By the way, look out for folks who think they're clever and try retroactively absolve themselves of being shitty friends by saying things like, "Well...I always thought you were gorgeous, even before you lost weight." Funny how they never mentioned it when you were a fatass. Somehow you're not supposed to notice that, or even if you do, all debts are supposed to be suddenly forgiven.

Worse, because you know everyone wants you to do things THEIR way, you'll feel obligated to lie about how you lost weight; or perhaps you'll admit the truth, but will feel awkward and embarrassed because, again, you aren't allowed to decide how to feel about your body or how you choose to change it.

When dealing with critics, only three words really come to mind, "How dare you?"

How dare you tell a woman how she should feel about herself?
How dare you try to humiliate her into agreeing with you?
How dare you discourage her from making a decision that she believes is best for herself?
How dare you say one thing when she's in front of you, and something completely different when she's not?
How dare you wait for her self criticism before expressing concern for her?
How dare you criticize her for her self criticism?
How dare you feign interest in her only long enough to berate her choice?

You don't get to control other people's minds and it's despicable that you try...and yes, there is a big difference between presenting another side of an argument and refusing to accept another opinion.

No, what I'm about to say is not a popular perspective, but the one thing on this earth that you truly own is your body. You might think you own a house or a car or some other investment. You don't. If you don't think Uncle Sam can take all of what you think you own away with twitch of his noses if he wants to, you're just plain naive. Since your body is the only thing that's really yours, do whatever you want with it. Tattoo it, pierce it, drug it, poison it, alter it, suck fat out of it, shoot botulism into it, take it to the gym, take it to McDonald's for $2 McRib Tuesdays. If that is what you really want, do it. What happens to it is the only real choice you have in life. I would PREFER if you did healthy things with it (well, if I like you and want you to be around for a while), but I don't get to decide that for you.

If you genuinely want cosmetic surgery (not because you're being bullied into it, and, yes, there is a difference) and you can afford it, get it. Life is too short to hate your body, right? Of course, society makes damn sure that if you don't fit into that incredibly particular handful of cookie cutter images you WILL hate your body (apparently, not only does society get to choose the cookie cutters, but also the precise method acceptable for making the dough). Do whatever it is you want if you think it will make you happy. It might not work. There are no guarantees in life, but who said dieting and exercising your way slim will have any better effect?

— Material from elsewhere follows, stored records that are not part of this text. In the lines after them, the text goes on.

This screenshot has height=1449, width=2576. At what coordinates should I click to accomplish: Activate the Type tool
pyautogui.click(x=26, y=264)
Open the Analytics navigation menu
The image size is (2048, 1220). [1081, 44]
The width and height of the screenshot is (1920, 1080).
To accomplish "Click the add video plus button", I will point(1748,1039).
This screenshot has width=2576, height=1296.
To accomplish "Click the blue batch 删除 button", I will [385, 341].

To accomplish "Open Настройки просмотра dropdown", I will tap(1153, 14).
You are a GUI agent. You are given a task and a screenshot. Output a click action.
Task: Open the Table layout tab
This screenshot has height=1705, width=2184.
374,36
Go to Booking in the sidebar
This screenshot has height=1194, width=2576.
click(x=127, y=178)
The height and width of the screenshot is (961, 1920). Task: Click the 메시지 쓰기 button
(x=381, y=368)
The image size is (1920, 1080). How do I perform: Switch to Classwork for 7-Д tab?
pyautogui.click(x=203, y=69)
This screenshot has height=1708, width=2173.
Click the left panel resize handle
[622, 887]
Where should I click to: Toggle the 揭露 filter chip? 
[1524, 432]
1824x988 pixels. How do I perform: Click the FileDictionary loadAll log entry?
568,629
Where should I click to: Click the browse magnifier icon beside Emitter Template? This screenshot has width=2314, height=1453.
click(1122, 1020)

If anyone tries to control your mind (and that IS what they're doing) with the argument that you should, "be happy with what you have naturally," remind them that we are all guilty of constantly attempting to alter people's perceptions of us by doing things that are completely unnatural...makeup, clothes, shoes, hair styles, cologne, bras, jewelry, accessories, piercings, tattoos, private toilets, showers, deodorant, breath mints, Beano, medication, books, home decor, funny photo booths, shopping malls, school, jobs....just about everything "normal" that humans do save eating, sleeping, fucking, and shitting is not "natural" and is an attempt to make us look more interesting and attractive than we are as dictated by our DNA.

Who the hell is anybody to decide where the line is drawn? A woman can have a spray tan, dyed hair, weave, fake nails, fake eyelashes, colored contact lenses, makeup on, Spanx under her clothes, high heels, and that's all acceptable, but if she gets liposuction, then we just might have to lose respect for her because she's "fake," and, "should have had a better body image?"